### What you are asked to do:
Rewrite these lines, changing "screenshot" to "screen capture" everywhere and leaving everything else the same. Omit the pictures from your answer.

■ ■ ■

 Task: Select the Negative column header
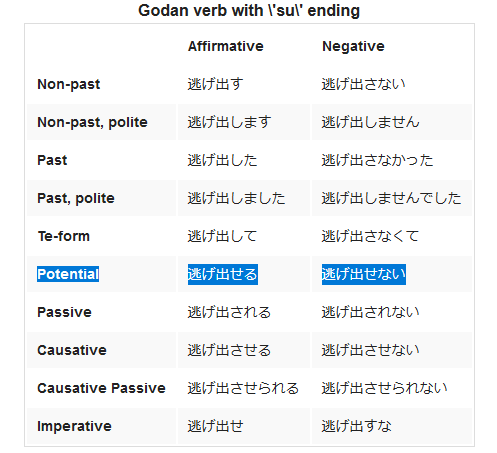[x=353, y=46]
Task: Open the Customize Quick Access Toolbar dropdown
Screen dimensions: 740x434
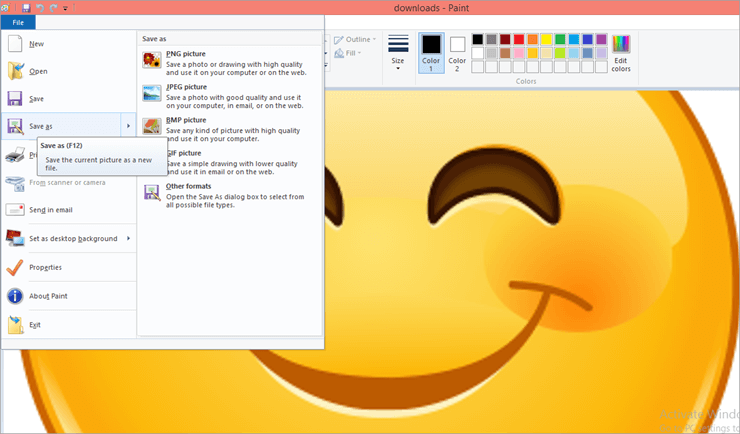Action: click(x=66, y=8)
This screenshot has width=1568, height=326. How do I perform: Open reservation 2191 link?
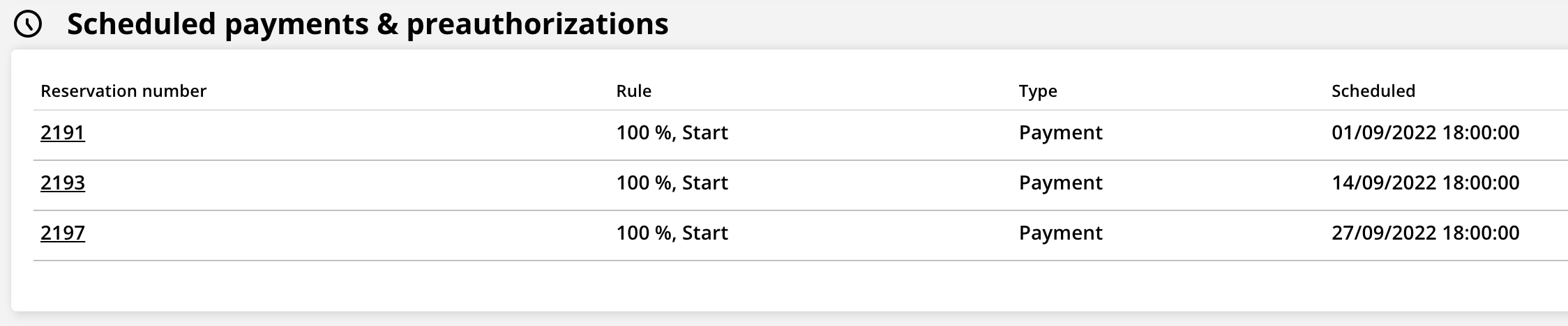click(63, 133)
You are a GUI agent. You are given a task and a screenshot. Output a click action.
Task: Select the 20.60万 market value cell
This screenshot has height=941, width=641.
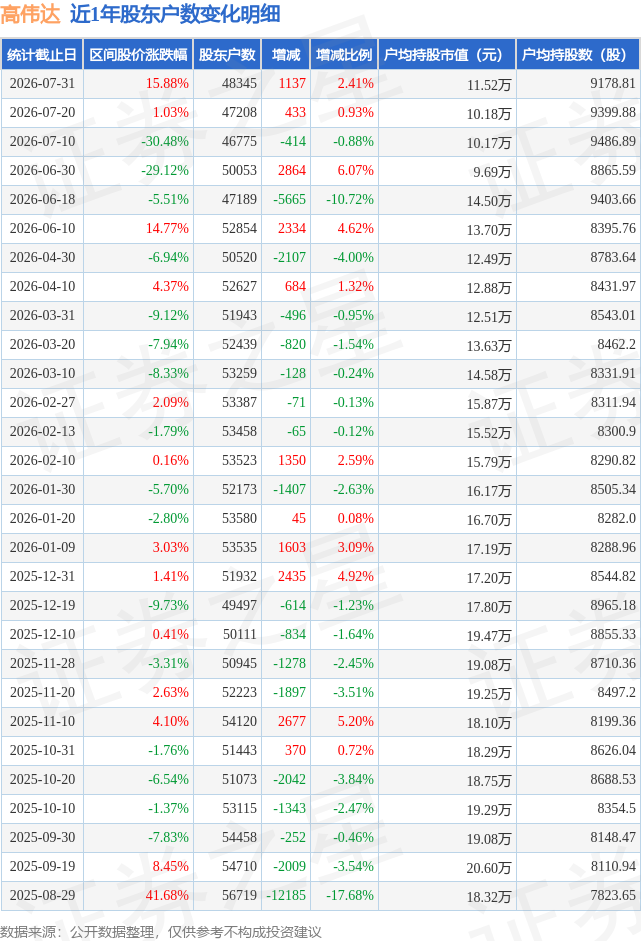(x=489, y=868)
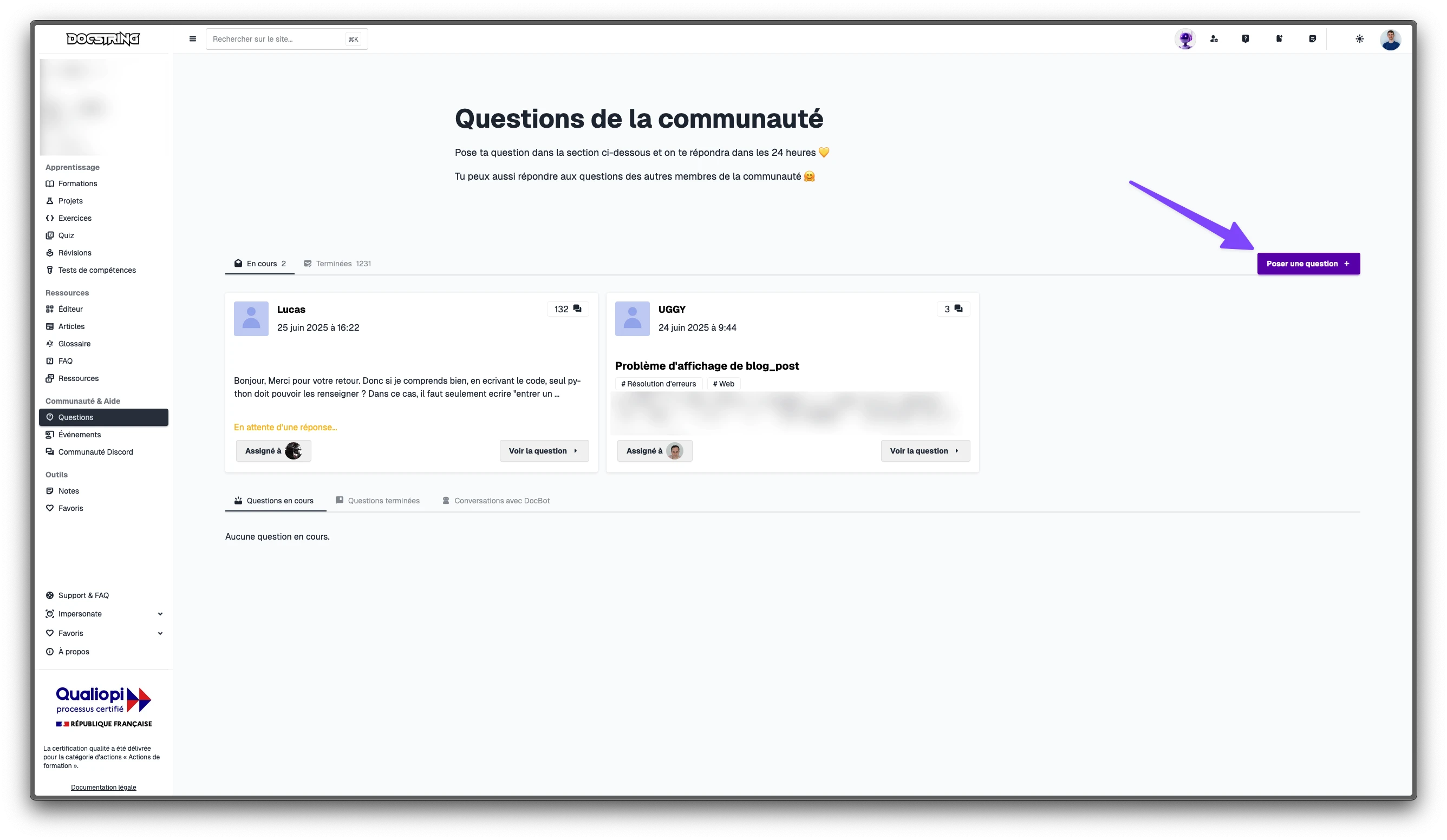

■ ■ ■

### Task output:
 Task: Select the Negative column header
[x=353, y=46]
Task: Open the Customize Quick Access Toolbar dropdown
Screen dimensions: 740x434
Action: click(x=66, y=8)
This screen capture has width=1568, height=326. How do I perform: Open reservation 2191 link?
click(63, 133)
You are a GUI agent. You are given a task and a screen capture. Output a click action.
Task: Select the 20.60万 market value cell
This screen capture has height=941, width=641.
(x=489, y=868)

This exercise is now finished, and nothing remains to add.